A general optimisation framework based on a spatially-explicit multiperiod mixed integer linear programming (MILP) model is proposed to address the strategic design of BioSNG supply chains. The framework considers procurement of feedstocks, plantation of energy crops, and different modes for transportation of feedstocks and final products. The mathematical framework allows researches and policy makers to investigate scenarios that promote the development of BioSNG supply chains in a regional and/or national context. The capabilities of the proposed model are illustrated through the implementation of a set of case studies based on the UK. The results revealed that domestic resources in the UK can supply up to 21.4% of the total gas demand projected by the UK National Grid in the scenario “Slow progression” for a planning horizon of 20years.

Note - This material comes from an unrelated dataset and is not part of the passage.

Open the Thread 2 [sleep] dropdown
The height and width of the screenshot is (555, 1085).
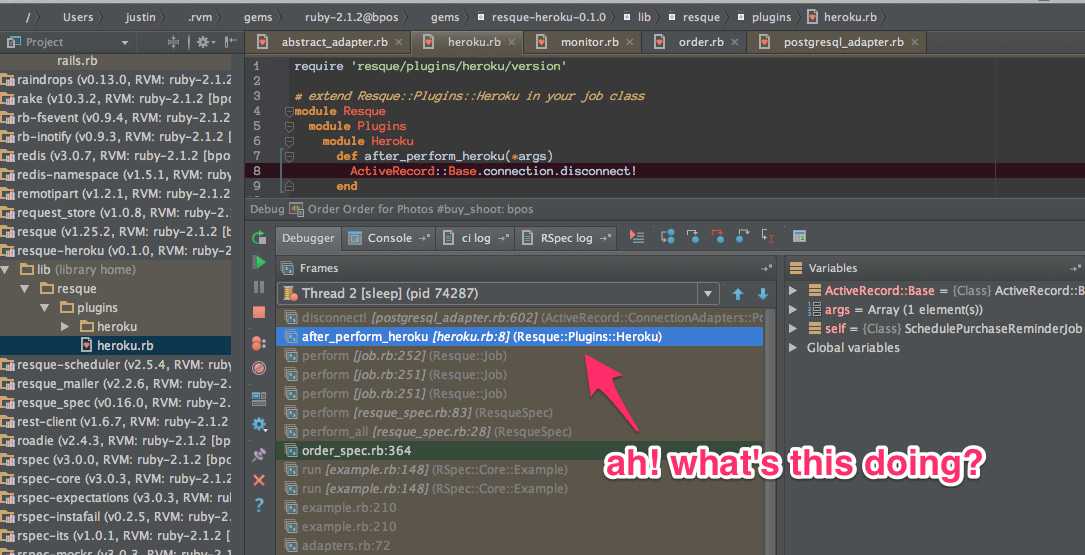coord(709,294)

However, despite the considerable potential for production of BioSNG, the role of the government through subsidisation schemes such as feed-in tariff and Renewable Obligation Certificates (ROCs) is crucial in order to make the development of these resources economically attractive for private sectors.

Suggested Citation

  • Calderón, Andrés J. & Agnolucci, Paolo & Papageorgiou, Lazaros G., 2017. "An optimisation framework for the strategic design of synthetic natural gas (BioSNG) supply chains," Applied Energy, Elsevier, vol. 187(C), pages 929-955.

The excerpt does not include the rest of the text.